(Collection entries)
• • • •

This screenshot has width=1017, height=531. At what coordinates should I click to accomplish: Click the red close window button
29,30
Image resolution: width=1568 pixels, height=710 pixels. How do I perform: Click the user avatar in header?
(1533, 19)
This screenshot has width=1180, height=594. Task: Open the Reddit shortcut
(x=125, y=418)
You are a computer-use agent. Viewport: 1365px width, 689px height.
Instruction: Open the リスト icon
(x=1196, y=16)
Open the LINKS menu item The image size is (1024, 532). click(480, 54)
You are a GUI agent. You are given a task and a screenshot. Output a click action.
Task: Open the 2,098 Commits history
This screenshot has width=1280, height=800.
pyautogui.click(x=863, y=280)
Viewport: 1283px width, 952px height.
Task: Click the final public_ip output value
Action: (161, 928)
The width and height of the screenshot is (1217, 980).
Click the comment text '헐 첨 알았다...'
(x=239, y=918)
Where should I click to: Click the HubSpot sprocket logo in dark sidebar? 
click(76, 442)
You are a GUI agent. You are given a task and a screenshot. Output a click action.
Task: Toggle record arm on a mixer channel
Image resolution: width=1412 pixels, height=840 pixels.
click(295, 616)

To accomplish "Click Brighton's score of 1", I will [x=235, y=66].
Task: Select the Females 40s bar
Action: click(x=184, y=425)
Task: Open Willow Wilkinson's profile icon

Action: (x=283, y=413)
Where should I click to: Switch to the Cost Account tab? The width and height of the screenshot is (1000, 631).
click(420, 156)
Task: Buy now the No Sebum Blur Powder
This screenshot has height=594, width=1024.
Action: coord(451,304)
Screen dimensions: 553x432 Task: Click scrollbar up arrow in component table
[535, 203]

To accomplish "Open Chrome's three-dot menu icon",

• • • •

**What the task asks**
Copy out the entries word for word, from the line containing "The width and height of the screenshot is (1217, 980)." through the line containing "click(76, 442)".

**Answer to this task**
The width and height of the screenshot is (1217, 980).
Click the comment text '헐 첨 알았다...'
(x=239, y=918)
Where should I click to: Click the HubSpot sprocket logo in dark sidebar? 
click(76, 442)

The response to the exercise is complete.